= Scouting in the Ryukyu Islands =

Ryukyu Islands Girl Scouts

Ryukyu Islands Boy Scouts membership badge, which was designed by artist Shinzan Yamada

The Scout and Guide movement in the Ryukyu Islands is served by

- Girl Scouts of Japan, member of the World Association of Girl Guides and Girl Scouts
- Scout Association of Japan, member of the World Organization of the Scout Movement

Until the May 14, 1972 Ryukyu reversion to Japan, Scouting was served by
- Ryukyu Islands Girl Scouts, (RIGS, 琉球ガールスカウト) under the auspices of the Girl Scouts of the USA from August 31, 1954, to 1972.
- Ryukyu Islands Boy Scouts, (RIBS, later Boy Scouts of America—Ryukyu Islands/BSARI, 琉球ボーイスカウト) under the auspices of the Boy Scouts of America from February 6, 1955, to June 18, 1972, when 5138 Scouts of BSARI became members of Boy Scouts of Nippon.

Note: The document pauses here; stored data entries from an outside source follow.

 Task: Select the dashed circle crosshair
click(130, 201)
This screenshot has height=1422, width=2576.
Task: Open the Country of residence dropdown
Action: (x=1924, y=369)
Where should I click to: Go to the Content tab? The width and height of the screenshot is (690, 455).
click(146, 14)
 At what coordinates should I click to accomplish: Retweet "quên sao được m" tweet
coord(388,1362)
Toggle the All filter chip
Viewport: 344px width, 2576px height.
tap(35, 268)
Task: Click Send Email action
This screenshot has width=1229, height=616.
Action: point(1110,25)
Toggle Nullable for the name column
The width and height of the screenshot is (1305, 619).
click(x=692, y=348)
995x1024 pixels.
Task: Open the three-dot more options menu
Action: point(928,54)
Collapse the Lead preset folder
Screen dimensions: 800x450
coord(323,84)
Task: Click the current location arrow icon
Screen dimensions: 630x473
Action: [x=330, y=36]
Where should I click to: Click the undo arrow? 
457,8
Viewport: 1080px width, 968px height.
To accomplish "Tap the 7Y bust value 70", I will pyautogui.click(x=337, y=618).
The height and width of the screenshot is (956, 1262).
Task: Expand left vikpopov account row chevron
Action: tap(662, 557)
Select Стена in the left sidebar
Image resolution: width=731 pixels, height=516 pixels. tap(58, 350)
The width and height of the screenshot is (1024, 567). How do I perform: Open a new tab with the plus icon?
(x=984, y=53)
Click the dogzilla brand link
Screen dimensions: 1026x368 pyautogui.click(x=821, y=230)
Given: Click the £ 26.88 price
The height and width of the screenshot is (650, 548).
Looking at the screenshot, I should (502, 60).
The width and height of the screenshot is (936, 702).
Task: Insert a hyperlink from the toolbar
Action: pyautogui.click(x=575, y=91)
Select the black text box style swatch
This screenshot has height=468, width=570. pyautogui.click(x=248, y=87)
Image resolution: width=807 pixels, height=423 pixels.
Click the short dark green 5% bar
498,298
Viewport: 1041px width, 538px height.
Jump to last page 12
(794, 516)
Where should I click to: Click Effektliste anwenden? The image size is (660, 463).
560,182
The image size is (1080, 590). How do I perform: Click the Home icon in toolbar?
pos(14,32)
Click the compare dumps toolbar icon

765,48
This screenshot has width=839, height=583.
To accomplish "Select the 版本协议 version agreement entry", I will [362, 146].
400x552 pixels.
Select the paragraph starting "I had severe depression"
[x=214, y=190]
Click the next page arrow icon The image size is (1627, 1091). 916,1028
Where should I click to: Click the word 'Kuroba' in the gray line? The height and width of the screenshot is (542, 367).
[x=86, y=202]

==International Scouting==

There are two organizations focused on serving children of American military families living in the Ryukyu Islands and elsewhere in Asia, the Girl Scouts of the USA, serviced by the USA Girl Scouts Overseas—West Pacific and the Boy Scouts of America, serviced by the Great Okinawa District of the Far East Council. These councils serve BSA and GSUSA units of children of diplomatic, business and military personnel, and international units run under their auspices.